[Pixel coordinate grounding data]
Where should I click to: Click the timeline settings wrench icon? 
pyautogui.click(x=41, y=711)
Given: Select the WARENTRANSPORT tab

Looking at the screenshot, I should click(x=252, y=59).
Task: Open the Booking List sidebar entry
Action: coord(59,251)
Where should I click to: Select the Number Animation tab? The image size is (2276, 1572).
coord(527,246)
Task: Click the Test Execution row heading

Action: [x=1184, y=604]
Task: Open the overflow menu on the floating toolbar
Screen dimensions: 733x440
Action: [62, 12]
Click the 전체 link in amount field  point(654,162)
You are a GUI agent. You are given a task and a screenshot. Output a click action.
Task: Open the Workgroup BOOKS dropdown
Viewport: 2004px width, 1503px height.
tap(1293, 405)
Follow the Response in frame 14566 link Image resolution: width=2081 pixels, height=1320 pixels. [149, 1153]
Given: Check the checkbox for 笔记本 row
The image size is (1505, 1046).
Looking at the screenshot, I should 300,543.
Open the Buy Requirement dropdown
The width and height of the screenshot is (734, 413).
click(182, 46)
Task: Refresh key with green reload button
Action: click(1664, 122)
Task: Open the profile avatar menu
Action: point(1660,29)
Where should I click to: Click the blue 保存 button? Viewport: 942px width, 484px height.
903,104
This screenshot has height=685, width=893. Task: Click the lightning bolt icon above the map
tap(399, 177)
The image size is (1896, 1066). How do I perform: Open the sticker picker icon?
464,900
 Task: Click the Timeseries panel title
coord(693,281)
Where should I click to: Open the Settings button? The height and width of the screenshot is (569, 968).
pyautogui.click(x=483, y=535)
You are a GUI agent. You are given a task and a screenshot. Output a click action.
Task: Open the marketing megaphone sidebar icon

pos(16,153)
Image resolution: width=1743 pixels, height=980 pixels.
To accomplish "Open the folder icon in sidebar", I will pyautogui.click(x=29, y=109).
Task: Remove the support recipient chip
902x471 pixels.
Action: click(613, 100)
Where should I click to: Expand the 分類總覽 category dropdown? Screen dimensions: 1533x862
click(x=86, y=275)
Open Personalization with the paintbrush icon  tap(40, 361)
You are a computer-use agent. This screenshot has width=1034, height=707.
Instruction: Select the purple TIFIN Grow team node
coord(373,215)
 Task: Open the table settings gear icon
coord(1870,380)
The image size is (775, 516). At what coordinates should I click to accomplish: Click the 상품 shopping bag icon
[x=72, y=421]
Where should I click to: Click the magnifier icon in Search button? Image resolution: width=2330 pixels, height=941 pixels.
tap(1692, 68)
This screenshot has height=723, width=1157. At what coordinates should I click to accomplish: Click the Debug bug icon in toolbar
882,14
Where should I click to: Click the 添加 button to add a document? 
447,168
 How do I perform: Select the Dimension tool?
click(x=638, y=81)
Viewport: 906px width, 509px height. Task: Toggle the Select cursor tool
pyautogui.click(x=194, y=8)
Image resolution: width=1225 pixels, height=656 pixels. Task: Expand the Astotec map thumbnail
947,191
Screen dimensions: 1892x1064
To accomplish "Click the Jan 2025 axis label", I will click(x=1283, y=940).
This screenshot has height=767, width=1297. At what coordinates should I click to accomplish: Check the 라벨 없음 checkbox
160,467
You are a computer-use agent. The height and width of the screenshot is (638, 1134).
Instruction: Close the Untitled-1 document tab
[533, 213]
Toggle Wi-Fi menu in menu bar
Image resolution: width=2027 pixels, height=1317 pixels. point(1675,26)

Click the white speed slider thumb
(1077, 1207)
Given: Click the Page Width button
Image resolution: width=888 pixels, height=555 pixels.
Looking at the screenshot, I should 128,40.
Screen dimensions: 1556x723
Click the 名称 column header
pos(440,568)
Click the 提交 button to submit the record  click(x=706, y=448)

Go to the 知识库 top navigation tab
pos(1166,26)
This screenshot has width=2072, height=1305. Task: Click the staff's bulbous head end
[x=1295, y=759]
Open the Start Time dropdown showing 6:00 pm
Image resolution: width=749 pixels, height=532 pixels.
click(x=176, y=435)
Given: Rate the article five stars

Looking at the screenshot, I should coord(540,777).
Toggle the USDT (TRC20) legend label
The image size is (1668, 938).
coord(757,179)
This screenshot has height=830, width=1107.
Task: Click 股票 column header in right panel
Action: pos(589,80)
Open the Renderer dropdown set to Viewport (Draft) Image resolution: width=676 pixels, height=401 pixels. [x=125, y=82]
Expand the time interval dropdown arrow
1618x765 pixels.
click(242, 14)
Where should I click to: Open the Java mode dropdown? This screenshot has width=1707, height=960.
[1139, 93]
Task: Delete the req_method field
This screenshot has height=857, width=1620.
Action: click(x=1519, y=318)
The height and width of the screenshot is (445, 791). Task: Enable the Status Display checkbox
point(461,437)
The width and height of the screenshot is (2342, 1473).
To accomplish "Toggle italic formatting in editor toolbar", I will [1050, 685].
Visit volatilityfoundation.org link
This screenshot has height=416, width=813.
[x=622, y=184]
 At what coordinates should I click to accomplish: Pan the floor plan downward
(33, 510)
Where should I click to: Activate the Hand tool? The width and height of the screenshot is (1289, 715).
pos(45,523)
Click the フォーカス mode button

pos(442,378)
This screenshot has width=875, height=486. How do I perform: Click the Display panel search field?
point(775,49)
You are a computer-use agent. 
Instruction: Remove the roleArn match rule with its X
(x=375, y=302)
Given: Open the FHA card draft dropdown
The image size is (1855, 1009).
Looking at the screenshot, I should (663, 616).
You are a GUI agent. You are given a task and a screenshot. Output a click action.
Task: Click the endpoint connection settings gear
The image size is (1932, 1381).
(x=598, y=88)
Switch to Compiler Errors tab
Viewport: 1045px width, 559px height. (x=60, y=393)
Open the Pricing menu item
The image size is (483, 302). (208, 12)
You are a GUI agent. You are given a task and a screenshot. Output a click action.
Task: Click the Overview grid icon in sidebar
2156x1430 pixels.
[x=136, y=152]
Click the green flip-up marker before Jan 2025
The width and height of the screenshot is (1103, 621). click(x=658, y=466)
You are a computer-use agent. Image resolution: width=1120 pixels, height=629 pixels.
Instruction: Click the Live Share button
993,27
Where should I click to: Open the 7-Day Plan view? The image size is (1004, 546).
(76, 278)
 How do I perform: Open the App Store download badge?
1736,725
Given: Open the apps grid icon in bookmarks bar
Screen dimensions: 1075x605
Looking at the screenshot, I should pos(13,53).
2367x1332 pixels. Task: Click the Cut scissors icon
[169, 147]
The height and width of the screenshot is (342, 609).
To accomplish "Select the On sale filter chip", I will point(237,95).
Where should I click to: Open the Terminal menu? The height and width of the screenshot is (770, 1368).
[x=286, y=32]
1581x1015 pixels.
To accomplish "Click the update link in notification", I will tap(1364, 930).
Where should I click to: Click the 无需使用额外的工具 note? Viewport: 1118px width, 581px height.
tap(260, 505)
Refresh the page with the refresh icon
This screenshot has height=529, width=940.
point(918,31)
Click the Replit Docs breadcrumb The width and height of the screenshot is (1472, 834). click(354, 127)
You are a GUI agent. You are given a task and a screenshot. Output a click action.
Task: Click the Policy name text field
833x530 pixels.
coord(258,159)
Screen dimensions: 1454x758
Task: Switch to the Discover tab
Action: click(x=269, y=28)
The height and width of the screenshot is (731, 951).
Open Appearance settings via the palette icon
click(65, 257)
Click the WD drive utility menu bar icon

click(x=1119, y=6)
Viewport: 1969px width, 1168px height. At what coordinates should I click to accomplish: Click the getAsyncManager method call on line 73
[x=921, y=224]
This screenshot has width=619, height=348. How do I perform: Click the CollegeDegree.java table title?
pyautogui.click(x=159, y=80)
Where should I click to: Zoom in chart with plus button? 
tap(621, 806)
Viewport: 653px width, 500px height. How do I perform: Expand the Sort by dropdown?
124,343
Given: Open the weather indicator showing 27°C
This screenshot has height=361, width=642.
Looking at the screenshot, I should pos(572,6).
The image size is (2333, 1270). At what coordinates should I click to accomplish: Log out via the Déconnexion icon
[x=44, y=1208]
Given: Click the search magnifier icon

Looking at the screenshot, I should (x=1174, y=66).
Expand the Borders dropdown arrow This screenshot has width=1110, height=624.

• [The task]:
Set down, exactly as they stand above, the lines starting with the line with "You are a computer-use agent. The" and going on through the line with "Given: Click the Page Width button", and no others.

• [Your response]:
You are a computer-use agent. The height and width of the screenshot is (638, 1134).
Instruction: Close the Untitled-1 document tab
[533, 213]
Toggle Wi-Fi menu in menu bar
Image resolution: width=2027 pixels, height=1317 pixels. point(1675,26)

Click the white speed slider thumb
(1077, 1207)
Given: Click the Page Width button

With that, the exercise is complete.